I always notice this sign, because I’m always heading into the attic storage room to rummage around for something or other, be it a pair of hockey skates or a DVD of William Shatner’s “Alexander the Great” TV-movie that he made in 1964, when he was really young and really hot and I was 1 year old and not yet infatuated with him. I am no longer, but I still possess weird Shatneriana and ephemera.

I possess many things, weird and not. I wish I didn’t. I don’t actually like things; they weigh on me like an obligation, requiring regular maintenance and necessary organizational skills that, unlike my things, I do not possess. Chris was good at owning things, knew what to do with them, how to take care of them, where to store them, how to retrieve them, how to use them, how to put them back afterward. I suspect he was always like that, but an early career in carpentry and construction honed his ability to retain and organize objects. His basement workshop was a miracle of tool-coordinating feng shui, and after he died it was months before I could bring myself to disrupt their order and give some of them away.

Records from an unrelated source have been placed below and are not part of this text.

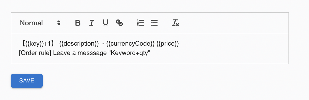Toggle bold formatting with the B icon

[78, 23]
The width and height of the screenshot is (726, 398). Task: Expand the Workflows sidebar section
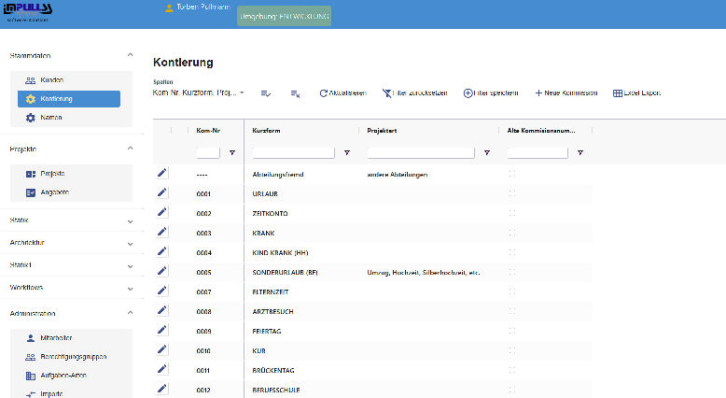[130, 288]
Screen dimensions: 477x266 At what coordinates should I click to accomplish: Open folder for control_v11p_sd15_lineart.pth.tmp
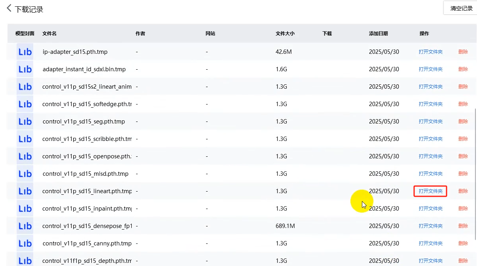click(430, 191)
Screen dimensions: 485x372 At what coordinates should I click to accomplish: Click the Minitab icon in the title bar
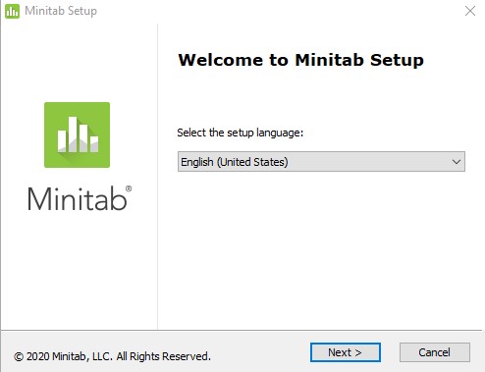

I have no such order to disrupt. When I write, my mind is organized, but that’s about it, folks. In all other contexts and all other ways, I’m a slob. Not a major one: no greasy pizza boxes anywhere. Just a minor one. And a recovering slob: 20 years of marriage to a neatnik brought me some self-awareness of my own chaotic and confused inclinations and, even more important, taught me to be vigilant in combating them. I work at it. Sort of. Kinda depends on your definition of “work.” If it means keeping the public parts of the house more or less passable and the private ones private, that’s me. But if, by “work,” you mean “vacuuming the curtains” or “scouring out the grot with a nail file,” or “polishing the silverware with my tongue,” then, umm, no. I don’t do that. But I do sweep and clean dishes occasionally.

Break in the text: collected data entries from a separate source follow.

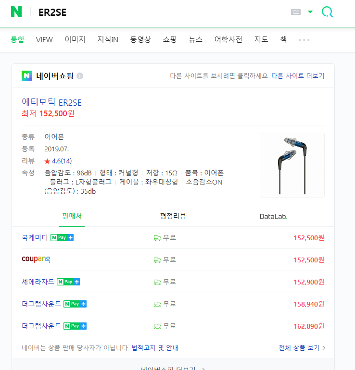Click the Naver Shopping info icon
Screen dimensions: 355x370
[x=80, y=76]
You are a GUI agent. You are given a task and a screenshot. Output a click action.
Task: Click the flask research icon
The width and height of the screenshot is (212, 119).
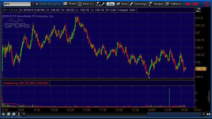(98, 4)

Since Chris died, I’ve managed to purge a lot of things. Not just his things; all things. I need fewer of them, because I’m a terrible and neglectful caretaker, and because I have so little time to spend on anything that doesn’t matter. Things don’t. I’m reminded of my mother, whose life changed and time shrank after my father — who was 56 when I was born — began to go senile, forcing her to care for him and her children while earning a paycheck. At the end of the day, she never had much stuff left in her for cleaning: I never saw her scouring out the grot with a nail file, either. She did her best, and her best included a laissez-faire attitude that allowed her scrappy younger child to throw baseballs against the house and, in the process, shatter every other window on the first floor. “It’s only a thing,” she’d say, and then cover the broken glass with a sheet of plywood.

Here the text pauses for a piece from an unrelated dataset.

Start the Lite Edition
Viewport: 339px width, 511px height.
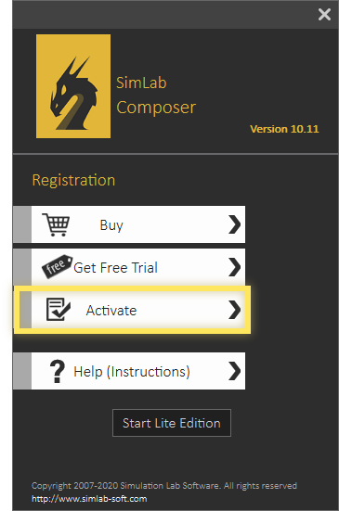point(172,423)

Touch no dirt. Breathe no dirt. See no dirt. The way I gauge it, I can achieve these three exalted states of being by applying myself full-time to household scrubbing. Or I can do as my mother did and just make do — picking at this stack of clutter, straightening that one, sweeping away the dirt as it accrues. I clear out the cobwebs. I haul things to the curb. Onward.

the fat keister of time

Tonight I would like to express my displeasure with time. It’s shifty and stubborn. Sometimes there’s too much of it. Sometimes there’s not enough. No, not sometimes. Always there’s too much of it. Always there’s not enough. Time is fulsome in its brevity, always present, never passing too quickly to suit us, and when it does pass, the absence of whatever was here before seems outrageous. It’s madness. An affront to our sense of self and our urge to control things. We don’t want time to go anywhere, and then we do want it go — quickly, tout suite, right now, boss-man — but when, after all of that lazing around, it finally gets off its big blobby tuckus and itches to move on, we bitch and moan in protest. Time! What the hell, dude! Stick around! But there it goes.

Chris’ time here came and went. Now I’ve had more than two years without him. They passed. Without him. Life accumulated. Without him. And when I make the mistake of looking too far ahead, I see a gelatinous, shuddering ass-mass of time — 20 years? 30 years? 40? — and I begin to panic. It’s too much, so I look back; and then, for a time, I stay there. Until that becomes too much, too.

If only we could freeze and un-freeze memories, fast forward and rewind scenes — like Adam Sandler in that peculiar tragedy of contemporary disquietude, “Click.” That was an odd movie. But I felt it. I understood it. Time flies not when you’re having fun but when you’re distracted and ungrateful, when you’re not paying hard enough attention to all the many graces before you.

They were before me when Chris was alive. Did I pay attention then? I hope to God I did. They’re before me still. Do I pay attention now? I hope to God I do. My oldest daughter, Madeleine, came home today for Thanksgiving, and the noisy joy of eating take-out with my three children in the kitchen gave me a moment out of time to notice — and to treasure.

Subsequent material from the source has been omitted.